START DATA ROWS
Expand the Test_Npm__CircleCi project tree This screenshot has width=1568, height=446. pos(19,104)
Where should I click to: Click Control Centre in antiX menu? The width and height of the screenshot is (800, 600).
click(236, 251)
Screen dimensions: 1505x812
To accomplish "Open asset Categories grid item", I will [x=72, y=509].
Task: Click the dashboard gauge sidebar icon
END DATA ROWS
▸ STATED TASK
Which lines of the items above contain the string "width"? Copy each of those lines, treating uppercase and lowercase as different.

▸ WRITTEN RESPONSE
Expand the Test_Npm__CircleCi project tree This screenshot has width=1568, height=446. pos(19,104)
Where should I click to: Click Control Centre in antiX menu? The width and height of the screenshot is (800, 600).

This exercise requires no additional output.